Step 5: Compare total costs, not just monthly payments. A lower monthly payment with a longer term might cost you more in total interest. Always compare the total amount you'll pay over the life of each loan option.
Step 6: Apply and close. Once you choose a lender, complete the application. The new lender will pay off your old loan, and you'll start making payments on the new one. The whole process typically takes 1–2 weeks.
How Much Can You Actually Save?
Here's a real example. Say you have a $20,000 car loan balance at 8.5% APR with 48 months remaining.

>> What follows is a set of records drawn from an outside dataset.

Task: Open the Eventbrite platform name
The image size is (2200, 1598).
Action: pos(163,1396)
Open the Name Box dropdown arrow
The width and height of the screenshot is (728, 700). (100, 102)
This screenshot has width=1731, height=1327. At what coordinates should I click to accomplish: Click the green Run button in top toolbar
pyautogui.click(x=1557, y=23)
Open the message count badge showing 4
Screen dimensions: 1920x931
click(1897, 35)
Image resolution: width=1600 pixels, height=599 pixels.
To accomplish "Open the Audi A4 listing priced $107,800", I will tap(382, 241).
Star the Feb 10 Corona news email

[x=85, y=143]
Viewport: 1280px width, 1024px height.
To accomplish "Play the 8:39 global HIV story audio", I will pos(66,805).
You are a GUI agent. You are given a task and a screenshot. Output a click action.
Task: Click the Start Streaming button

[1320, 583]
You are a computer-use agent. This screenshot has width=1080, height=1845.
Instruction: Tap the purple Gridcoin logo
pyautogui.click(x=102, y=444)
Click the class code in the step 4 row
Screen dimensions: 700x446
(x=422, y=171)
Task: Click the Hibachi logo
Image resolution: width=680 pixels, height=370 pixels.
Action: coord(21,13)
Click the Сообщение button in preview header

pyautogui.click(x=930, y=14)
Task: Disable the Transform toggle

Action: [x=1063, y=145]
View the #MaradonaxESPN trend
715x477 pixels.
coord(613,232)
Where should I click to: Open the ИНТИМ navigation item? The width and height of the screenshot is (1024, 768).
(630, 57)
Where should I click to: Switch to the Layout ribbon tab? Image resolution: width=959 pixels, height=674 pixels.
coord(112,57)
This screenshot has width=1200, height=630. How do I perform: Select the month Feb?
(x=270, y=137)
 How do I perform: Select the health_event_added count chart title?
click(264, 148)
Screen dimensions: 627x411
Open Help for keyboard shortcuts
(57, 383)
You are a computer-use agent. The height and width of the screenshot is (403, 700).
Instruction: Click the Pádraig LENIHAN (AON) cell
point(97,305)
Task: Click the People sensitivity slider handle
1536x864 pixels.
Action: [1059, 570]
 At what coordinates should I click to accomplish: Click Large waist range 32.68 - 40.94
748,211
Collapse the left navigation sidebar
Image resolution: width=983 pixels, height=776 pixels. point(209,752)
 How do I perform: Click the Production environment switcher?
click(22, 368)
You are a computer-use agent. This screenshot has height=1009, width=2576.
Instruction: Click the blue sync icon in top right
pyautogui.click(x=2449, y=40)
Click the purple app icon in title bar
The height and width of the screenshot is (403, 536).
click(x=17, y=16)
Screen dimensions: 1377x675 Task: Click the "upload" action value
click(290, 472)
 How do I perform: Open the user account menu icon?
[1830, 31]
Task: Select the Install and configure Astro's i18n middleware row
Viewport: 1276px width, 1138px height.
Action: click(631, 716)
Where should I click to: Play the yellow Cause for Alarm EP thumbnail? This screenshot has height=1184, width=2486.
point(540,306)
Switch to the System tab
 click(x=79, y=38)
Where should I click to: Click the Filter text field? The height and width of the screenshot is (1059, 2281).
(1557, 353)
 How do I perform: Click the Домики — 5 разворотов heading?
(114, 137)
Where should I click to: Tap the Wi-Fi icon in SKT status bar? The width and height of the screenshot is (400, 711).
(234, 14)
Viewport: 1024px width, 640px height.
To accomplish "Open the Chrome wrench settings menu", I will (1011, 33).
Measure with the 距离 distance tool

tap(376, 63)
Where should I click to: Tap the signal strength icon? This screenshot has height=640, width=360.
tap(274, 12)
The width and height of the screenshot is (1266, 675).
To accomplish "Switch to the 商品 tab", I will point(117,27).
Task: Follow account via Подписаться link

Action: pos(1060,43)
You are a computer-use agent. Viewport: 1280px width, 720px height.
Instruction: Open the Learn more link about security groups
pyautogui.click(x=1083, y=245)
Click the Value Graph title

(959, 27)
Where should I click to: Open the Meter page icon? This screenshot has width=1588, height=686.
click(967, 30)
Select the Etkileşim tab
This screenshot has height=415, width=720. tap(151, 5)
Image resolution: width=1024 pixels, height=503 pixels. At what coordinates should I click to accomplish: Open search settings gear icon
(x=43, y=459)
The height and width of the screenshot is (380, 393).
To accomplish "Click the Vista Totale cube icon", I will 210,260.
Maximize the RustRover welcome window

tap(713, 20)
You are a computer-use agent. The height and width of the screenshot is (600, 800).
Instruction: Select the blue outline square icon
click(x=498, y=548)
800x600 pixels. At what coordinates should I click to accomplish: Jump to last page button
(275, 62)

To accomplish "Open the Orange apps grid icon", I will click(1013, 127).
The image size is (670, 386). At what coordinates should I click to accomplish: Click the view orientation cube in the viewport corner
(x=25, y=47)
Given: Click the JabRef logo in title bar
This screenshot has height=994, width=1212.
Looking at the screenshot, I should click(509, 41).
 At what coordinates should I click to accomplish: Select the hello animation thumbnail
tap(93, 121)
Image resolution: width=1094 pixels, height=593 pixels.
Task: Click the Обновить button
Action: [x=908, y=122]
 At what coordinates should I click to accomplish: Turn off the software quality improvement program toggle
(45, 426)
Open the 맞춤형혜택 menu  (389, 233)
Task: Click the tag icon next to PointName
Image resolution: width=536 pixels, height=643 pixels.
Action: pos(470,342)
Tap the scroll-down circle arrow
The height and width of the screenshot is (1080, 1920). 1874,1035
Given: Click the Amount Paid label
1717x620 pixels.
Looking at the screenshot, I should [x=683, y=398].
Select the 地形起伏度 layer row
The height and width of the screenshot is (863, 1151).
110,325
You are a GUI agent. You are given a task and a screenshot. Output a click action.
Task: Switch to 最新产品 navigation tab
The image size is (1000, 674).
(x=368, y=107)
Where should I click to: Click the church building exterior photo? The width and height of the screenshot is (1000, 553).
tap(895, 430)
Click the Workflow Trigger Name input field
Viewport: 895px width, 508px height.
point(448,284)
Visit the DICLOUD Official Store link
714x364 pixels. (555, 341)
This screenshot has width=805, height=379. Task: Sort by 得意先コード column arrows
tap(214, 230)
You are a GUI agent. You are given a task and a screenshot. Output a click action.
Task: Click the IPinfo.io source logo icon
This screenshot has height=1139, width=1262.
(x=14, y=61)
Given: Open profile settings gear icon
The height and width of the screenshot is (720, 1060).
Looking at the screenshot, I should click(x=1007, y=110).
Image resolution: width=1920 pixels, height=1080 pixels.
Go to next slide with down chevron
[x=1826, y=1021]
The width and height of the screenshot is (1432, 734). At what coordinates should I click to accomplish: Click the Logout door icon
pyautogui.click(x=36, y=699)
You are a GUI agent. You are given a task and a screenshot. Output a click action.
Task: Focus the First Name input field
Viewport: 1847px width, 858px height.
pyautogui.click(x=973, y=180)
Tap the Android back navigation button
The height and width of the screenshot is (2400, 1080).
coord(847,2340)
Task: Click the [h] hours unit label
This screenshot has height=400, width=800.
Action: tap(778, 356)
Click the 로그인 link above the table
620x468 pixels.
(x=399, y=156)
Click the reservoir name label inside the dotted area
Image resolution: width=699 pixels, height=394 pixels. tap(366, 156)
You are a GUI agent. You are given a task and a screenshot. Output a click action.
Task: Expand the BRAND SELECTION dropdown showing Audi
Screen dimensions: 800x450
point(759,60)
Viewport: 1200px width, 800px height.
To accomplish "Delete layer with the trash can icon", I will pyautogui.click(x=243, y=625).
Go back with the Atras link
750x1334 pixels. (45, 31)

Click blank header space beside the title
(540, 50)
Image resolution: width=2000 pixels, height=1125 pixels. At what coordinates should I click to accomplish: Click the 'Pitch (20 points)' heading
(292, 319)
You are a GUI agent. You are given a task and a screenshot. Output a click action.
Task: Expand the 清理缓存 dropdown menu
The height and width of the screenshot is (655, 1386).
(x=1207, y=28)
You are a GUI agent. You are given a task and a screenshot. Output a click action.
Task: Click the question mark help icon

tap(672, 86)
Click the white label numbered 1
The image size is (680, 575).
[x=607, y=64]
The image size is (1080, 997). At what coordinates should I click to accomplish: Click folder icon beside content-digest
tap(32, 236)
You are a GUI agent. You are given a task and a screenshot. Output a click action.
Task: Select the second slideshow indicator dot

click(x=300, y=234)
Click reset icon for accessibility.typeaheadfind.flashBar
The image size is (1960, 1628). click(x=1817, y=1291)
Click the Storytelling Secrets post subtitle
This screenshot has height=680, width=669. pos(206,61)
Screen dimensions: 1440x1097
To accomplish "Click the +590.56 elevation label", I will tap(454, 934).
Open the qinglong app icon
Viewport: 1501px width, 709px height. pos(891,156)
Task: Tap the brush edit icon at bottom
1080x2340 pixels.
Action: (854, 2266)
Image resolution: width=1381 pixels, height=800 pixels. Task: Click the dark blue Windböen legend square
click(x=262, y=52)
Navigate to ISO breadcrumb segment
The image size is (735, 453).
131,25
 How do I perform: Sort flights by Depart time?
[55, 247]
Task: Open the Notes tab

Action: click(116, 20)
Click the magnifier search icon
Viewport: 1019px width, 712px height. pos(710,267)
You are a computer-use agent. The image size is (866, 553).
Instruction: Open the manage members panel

Your monthly payment is about $493, and you'll pay $3,664 in total interest.
If you refinance to 5.5% APR for 48 months, your payment drops to $466 and total interest falls to $2,348. That's a savings of $1,316 — and your payment is $27 lower each month.
If your credit has improved enough to get 4.0% APR, total interest drops to $1,686, saving you nearly $2,000.
When Refinancing Doesn't Make Sense
You're near the end of your loan. Most of your interest is front-loaded. If you only have 12–18 months left, the savings from a lower rate are minimal and may not justify the effort.
You're underwater on the loan. If you owe more than the car is worth, most lenders won't refinance or will charge a higher rate.
Your loan has prepayment penalties. Some lenders charge a fee for paying off your loan early. Factor this into your savings calculation.
You'd extend the term significantly. Refinancing a 3-year remaining balance into a new 6-year loan lowers your payment but can double your total interest cost.
Credit Score Considerations
When you apply for refinancing, the lender will do a hard credit inquiry. This typically causes a temporary 5–10 point dip in your score that recovers within a few months.
To minimize impact, do all your rate shopping within a 14-day window. Credit scoring models (FICO and VantageScore) recognize rate shopping and count multiple auto loan inquiries in this window as a single inquiry.
Opening the new loan also affects your credit mix and average account age. However, these effects are usually minor and temporary. The lower utilization and consistent on-time payments on the new loan tend to help your score over time.